Improved technology, which can flag potential issues and layer in historical data is powerful. It becomes an even more reliable and valuable strategic tool when coupled with experts who can enhance this data with context, local knowledge, and operational understanding. The result gives teams the ability to forecast and present scenarios of what, where, and when the disruptions might occur.
Shift 3: Integration: From Checklists to Decision Workflows
Along with the shifting role of alerts, many other tools the industry has relied on are changing – the commoditization of alerting providers, the bombardment of sources in the information landscape, threat intel in the mainstream, and a movement to building integrated decision workflows.
Merely linking checklists to various chat tools is an inadequate approach for managing incidents or evolving situations. To effectively handle such scenarios, organizations need comprehensive technology solutions that can streamline and enhance the entire decision-making process. These solutions should be able to identify all stakeholders who need to be informed, clearly define their respective roles and responsibilities, and ultimately guide the specific actions and deliverables required. By leveraging the right technology, organizations can significantly improve not only the accuracy of their incident response processes, but also the overall quality of the decisions being made under challenging circumstances.
What does this mean?
- Rapid assessment of the event comes first. The greater connection between understanding the nature of the event, e.g., is it anomalous versus part of a general trend, is it of a magnitude greater than the past, is it in a location not normally impacted by these types of events, etc. – these are all important differentiators to identify. The key is in the details. If it matters, then it is time to decide what you do next.
- Assessment of its impact is next. If the event directly impacts the business according to various assessed scenarios, efficient decisions or actions are key to minimizing and mitigating the negatives.
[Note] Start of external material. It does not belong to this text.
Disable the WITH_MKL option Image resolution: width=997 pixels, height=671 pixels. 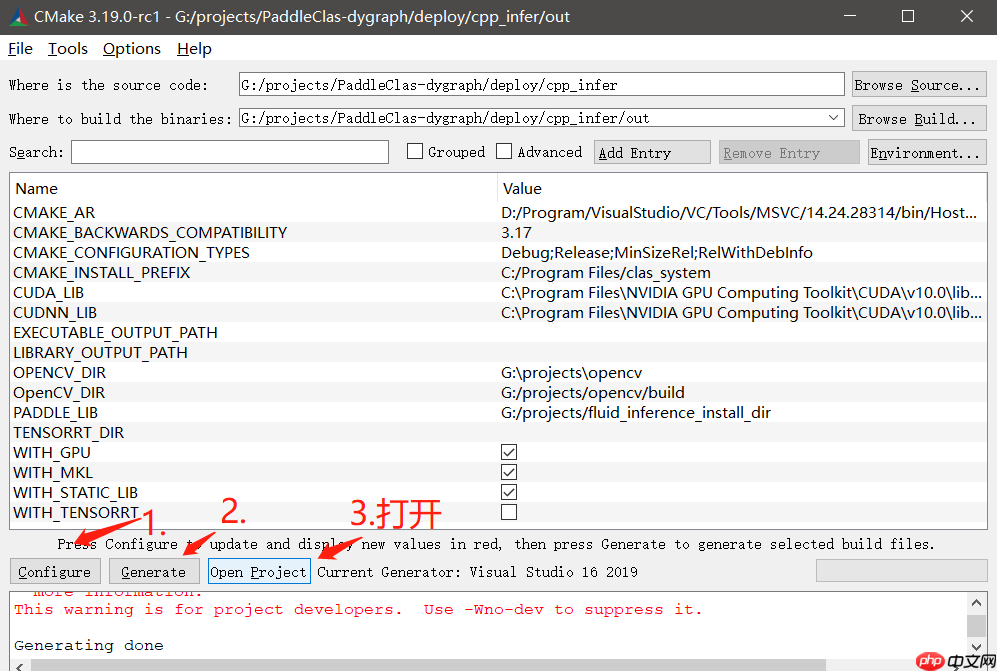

- Determination of what to do next. This is when security operations must work in alignment with crisis management protocols and communicate plans to all stakeholders and leaders, alongside building a robust and simple decision matrix to avoid critical time lapses.
It is this point around the ‘decision’ that lies at the heart of optimizing workflows. Where most still get it wrong is that the workflow is based on work ‘stages’ and not grounded in the nature and materiality of the decision being made.
The Future
The security operations industry is quite different today and it will likely continue to evolve at a fast pace. With the speed at which technology changes and evolves, we are likely to be restating this phrase in the not-so-distant future. However, the good news is that the changes are for the better. Security operations have more options, more tools, and more reach than ever before. No longer are teams forced to manually read print newspapers and enter data into spreadsheets. Machines are powerful and, if used properly, are a great partner for SOCs.
These three shifts cover key elements that all SOCs should be keeping at the forefront of their efforts. One of them might just be a reason why operations avoid disruption or why employees remain safe despite disaster.